The key to the quarter's improved income is a substantial growth in non interest income due to improvement in trading income and income from investment and brokerage services. Merrill Lynch has served as the source of profit improvement and the total revenue has improved from $18.7 billion in the last quarter to $23.5 billion. The dependence on one segment of the business increases risk and also poses questions about the performance of other segments. The mortgage segment appears to have shown a decent performance by reporting income of $1.2 billion as compared to a loss of $540 million in the previous quarter. Performance of other segments has remained sluggish submitting to the trends in the industry.

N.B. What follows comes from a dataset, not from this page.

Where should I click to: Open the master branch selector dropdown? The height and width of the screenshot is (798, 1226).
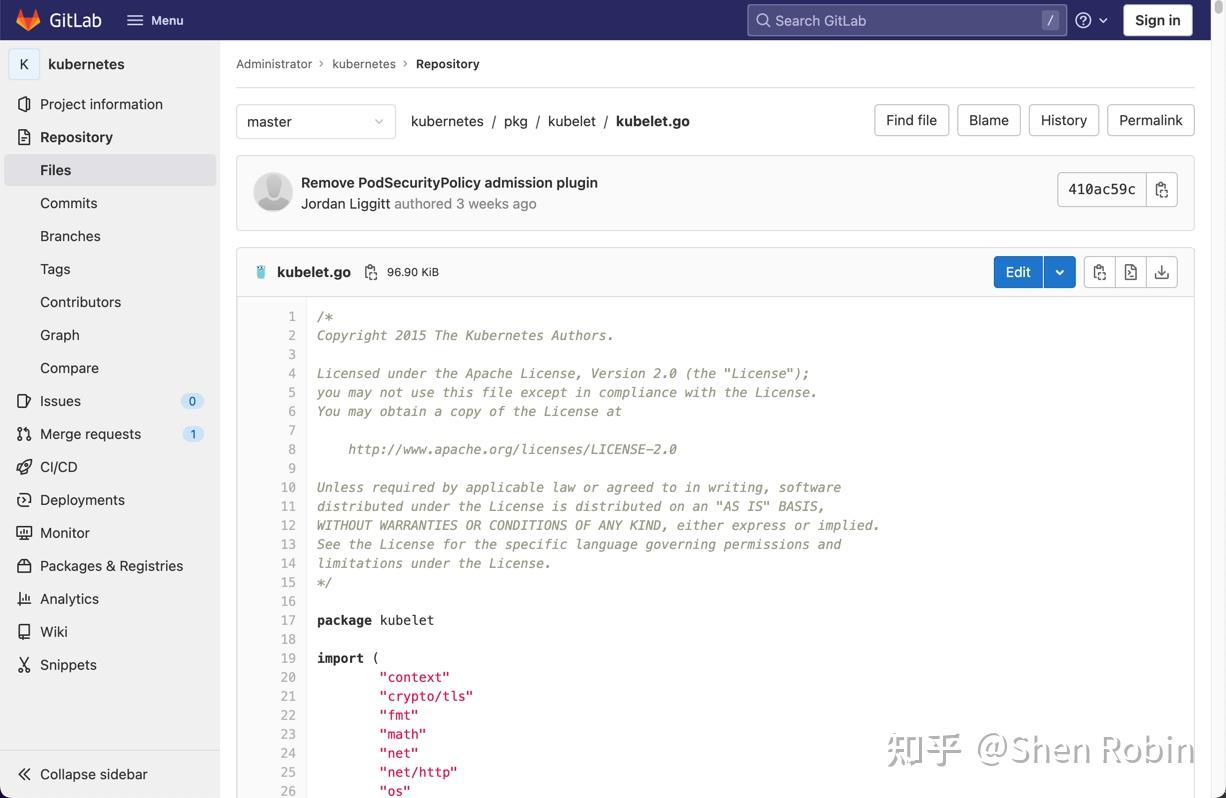click(x=315, y=121)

Recovering Banking Sector?
According to Bloomberg, banks are expected to report increase in profits averaging at approximately 31%. This increase, however, is not supported by a boost in the industry's growth. On the contrary, the banking industry is faced with some tough circumstances which include strong regulatory pressures, among other factors, which continue to limit sales growth. Estimates suggest that first quarter's revenue growth for banks could be as low as 2%. As a result the banking industry seems to have been competing on the basis of cost reductions. The whole industry, specifically the larger banks seem to have reported profits by a thorough process of expense cuts. Bank of America, along with JP Morgan (NYSE:JPM), Citigroup (NYSE:C) and Wells Fargo (NYSE:WFC) has also used reserve releases to support their reported earnings.
As the industry is globally integrated, the revenue growth remained sluggish due to risk factors associated with the global economy. The European market has shown a slowdown which has caused a sizable reduction in revenue growth for the banking industry. Other than the economic situations, concerns regarding the fixed income market of the continent have also emerged over the introduction of new rules.
Recent Fall, a Good Opportunity to Buy?
The 5% decrease in the stock price provides a good entry point for long-term investors. The bank operates at a P/E ratio of 13.4 as compared to the industry average of over 30. It is currently trading at 57.4% of its book value of 20.3. Furthermore, the stock repurchase is still on the table, providing a reliable prospect of a boost in the stock price. Going forward, the bank will require an improvement in sales revenues, which is expected to come from cross selling between different segments. This is a very effective strategy as revenues are improved without incurring the costs of reaching out to new customers.
The current year is likely to be a difficult one for the banking industry as the constraints in revenue growth are expected to persist. In this period, the industry's profitability will be highly sensitive to the current trend of expense reduction. Similarly, for Bank of America, the performance of Merrill Lynch will be necessary for the sustenance and growth of profits through this difficult period. In 2014, however, the outlook appears brighter as it introduces the prospects of growth in revenues, making Bank of America an attractive opportunity for investors at the current price level.